(Try it) Using the listing below, keep only the lines with the word "value" and copy them.

(Task input)
● ● ●

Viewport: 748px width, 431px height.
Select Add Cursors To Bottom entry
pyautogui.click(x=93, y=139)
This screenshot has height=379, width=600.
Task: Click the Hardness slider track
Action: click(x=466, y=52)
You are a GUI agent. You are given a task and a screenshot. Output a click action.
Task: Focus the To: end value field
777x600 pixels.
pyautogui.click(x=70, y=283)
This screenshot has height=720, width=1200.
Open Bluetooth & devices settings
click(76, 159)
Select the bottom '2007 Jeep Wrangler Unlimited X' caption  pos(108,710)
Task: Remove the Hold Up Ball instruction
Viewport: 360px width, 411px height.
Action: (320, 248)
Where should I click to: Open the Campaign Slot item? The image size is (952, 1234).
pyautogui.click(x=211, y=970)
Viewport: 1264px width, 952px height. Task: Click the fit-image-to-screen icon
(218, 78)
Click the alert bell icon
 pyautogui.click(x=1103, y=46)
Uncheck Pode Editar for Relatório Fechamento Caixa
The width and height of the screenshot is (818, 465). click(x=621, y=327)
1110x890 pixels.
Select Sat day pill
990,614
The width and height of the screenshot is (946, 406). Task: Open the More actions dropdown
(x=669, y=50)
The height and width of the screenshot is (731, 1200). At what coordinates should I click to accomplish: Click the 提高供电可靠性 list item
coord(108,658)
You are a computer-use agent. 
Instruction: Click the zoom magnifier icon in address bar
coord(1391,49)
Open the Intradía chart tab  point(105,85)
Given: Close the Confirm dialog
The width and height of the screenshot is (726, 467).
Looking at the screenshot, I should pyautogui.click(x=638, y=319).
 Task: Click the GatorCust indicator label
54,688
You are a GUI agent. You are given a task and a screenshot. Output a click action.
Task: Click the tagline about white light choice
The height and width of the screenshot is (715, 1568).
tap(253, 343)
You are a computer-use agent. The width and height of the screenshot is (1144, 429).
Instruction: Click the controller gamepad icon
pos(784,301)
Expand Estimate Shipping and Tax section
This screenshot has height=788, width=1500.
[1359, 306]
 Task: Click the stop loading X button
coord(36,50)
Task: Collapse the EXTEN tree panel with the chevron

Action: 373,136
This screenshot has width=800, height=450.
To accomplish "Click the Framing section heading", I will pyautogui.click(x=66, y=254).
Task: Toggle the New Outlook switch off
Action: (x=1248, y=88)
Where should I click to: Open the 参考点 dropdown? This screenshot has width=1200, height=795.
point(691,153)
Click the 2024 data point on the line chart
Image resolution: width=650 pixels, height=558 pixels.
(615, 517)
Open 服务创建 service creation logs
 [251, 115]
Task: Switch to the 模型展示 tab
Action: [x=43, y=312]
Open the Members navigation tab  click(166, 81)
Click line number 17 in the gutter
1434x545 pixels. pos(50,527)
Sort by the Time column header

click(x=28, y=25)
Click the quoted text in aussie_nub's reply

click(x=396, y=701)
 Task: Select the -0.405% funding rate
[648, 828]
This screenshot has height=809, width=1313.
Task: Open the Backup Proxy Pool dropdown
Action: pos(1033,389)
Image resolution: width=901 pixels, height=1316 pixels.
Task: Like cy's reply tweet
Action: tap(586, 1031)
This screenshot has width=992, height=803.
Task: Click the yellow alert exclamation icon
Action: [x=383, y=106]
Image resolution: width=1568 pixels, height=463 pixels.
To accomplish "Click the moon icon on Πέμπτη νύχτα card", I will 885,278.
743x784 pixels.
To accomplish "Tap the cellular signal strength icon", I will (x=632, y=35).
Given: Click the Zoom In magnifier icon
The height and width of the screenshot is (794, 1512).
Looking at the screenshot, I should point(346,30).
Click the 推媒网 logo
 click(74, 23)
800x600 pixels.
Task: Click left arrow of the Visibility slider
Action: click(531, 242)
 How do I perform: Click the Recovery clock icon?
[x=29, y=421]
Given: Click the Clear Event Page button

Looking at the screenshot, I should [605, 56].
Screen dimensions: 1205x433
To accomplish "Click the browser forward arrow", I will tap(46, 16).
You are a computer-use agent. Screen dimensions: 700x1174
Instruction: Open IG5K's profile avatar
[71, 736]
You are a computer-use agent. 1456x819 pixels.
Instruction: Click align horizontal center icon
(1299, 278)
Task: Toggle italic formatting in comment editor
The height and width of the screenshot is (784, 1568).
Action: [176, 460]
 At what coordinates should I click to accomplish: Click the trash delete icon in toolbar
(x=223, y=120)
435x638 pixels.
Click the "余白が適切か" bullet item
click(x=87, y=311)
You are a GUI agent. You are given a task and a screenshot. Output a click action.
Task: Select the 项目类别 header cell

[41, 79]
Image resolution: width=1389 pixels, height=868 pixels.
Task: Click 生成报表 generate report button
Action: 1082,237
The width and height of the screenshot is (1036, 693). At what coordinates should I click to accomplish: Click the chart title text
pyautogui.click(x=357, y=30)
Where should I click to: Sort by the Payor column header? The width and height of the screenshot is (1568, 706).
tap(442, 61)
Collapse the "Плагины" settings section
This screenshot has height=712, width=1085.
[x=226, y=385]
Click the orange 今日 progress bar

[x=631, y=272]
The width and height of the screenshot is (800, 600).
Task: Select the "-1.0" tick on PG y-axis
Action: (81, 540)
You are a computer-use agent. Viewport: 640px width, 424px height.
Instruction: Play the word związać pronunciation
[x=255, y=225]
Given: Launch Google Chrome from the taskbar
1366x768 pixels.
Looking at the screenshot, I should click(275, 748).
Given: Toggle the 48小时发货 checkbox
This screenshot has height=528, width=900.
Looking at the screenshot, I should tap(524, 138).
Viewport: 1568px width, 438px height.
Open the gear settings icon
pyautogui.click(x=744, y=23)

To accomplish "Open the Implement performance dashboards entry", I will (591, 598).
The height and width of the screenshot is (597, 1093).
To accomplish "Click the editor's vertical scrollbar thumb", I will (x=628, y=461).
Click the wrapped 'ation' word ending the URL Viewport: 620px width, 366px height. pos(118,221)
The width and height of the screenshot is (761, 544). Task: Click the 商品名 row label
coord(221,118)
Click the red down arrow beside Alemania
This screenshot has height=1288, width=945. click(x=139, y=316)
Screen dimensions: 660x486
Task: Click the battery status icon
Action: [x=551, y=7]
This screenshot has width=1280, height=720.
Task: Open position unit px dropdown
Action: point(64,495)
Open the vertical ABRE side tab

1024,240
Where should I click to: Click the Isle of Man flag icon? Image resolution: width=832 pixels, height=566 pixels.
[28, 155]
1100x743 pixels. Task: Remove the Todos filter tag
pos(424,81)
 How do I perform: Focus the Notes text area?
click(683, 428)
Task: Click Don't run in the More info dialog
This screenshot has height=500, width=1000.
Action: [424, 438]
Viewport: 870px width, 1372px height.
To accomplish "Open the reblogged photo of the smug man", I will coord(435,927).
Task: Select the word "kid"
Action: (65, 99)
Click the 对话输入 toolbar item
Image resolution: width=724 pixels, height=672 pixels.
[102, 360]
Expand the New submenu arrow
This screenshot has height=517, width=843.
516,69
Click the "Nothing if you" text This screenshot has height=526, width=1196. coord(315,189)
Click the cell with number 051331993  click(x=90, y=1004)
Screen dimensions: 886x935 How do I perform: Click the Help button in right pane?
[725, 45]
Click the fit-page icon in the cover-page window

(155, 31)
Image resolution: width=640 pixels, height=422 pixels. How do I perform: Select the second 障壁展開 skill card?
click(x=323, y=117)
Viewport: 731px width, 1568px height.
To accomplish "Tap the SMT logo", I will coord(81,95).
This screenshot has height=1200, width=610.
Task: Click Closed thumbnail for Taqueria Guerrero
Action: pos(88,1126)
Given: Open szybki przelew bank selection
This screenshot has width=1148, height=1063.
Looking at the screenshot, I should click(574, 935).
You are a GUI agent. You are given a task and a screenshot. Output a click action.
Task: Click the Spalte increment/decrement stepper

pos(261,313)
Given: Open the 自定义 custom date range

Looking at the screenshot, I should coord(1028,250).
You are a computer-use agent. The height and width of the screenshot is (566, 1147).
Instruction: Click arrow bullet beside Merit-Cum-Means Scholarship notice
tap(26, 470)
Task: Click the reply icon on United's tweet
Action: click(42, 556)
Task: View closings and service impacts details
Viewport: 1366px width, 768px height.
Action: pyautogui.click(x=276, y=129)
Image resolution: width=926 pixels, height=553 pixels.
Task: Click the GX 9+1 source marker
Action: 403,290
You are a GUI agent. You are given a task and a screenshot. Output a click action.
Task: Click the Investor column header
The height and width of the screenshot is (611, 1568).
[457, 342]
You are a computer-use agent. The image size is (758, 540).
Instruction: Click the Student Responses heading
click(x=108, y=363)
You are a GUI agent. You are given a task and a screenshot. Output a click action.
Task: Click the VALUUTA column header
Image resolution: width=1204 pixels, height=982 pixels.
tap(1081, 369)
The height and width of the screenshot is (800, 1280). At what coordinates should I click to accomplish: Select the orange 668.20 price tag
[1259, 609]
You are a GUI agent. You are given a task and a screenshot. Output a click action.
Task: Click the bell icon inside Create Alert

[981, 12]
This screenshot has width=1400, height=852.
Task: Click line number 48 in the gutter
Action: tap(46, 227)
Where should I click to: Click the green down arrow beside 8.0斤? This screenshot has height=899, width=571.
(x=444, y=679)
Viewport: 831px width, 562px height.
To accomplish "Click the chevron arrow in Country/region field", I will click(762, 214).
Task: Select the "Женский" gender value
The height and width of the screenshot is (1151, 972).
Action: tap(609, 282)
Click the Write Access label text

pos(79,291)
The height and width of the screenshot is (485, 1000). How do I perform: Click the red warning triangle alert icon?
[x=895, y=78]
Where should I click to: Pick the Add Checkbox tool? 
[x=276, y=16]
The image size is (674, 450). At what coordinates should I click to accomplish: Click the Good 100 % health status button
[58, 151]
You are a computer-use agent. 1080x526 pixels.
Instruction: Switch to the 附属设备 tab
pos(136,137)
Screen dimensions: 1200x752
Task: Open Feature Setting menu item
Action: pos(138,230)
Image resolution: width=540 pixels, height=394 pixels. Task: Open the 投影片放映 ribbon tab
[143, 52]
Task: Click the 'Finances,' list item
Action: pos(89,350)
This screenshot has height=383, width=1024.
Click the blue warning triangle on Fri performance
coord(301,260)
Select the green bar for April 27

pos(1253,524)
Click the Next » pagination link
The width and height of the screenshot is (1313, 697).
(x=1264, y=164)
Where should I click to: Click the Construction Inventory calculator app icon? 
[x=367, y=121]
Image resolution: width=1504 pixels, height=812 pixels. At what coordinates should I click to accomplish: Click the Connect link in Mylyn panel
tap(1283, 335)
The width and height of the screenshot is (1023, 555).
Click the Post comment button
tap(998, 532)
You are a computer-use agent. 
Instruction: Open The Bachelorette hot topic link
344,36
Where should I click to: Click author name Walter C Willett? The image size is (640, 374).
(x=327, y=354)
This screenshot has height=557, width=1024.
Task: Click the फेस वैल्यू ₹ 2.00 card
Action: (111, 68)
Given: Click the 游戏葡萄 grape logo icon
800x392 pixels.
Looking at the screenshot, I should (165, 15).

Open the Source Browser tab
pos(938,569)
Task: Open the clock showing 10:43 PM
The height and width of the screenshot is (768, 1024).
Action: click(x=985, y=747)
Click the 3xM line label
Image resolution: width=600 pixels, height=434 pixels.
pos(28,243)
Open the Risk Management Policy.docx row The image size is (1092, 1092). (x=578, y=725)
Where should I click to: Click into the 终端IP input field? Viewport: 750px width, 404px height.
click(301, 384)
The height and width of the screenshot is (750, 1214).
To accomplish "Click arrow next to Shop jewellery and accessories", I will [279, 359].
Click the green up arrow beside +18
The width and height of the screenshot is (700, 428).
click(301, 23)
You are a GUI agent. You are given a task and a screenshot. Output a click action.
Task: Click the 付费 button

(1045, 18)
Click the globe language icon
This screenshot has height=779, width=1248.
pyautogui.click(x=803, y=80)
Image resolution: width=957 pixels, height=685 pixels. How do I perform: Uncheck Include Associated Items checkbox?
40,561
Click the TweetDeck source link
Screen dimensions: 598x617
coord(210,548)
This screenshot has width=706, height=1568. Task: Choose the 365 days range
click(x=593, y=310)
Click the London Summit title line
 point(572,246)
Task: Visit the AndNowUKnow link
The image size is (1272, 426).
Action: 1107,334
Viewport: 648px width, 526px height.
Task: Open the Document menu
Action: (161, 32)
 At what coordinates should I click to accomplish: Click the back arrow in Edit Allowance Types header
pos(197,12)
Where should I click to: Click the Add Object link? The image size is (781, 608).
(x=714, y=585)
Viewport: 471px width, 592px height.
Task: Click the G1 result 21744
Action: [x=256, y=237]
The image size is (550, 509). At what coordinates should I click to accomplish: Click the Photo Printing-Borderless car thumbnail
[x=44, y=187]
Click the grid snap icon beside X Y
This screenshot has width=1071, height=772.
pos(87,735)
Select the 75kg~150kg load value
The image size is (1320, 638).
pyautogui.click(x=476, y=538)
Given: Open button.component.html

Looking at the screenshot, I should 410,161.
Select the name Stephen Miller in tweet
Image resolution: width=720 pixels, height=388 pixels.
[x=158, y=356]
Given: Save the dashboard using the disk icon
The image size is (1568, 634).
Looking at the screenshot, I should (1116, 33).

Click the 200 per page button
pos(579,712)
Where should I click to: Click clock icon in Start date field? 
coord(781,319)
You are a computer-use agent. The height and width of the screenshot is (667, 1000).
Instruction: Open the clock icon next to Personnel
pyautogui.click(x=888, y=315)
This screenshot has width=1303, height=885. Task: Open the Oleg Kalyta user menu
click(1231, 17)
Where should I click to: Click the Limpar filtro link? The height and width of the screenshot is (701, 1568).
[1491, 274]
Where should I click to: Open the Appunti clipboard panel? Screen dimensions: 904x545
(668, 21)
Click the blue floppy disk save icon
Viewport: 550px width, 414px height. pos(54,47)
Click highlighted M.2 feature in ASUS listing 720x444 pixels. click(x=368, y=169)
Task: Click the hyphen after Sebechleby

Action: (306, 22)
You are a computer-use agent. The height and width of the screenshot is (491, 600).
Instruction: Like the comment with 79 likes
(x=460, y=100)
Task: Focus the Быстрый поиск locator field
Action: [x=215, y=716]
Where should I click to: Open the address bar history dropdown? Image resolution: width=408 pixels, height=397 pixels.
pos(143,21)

● ● ●

(Written answer)
Task: Focus the To: end value field
Task: Select the "Женский" gender value
Select the 75kg~150kg load value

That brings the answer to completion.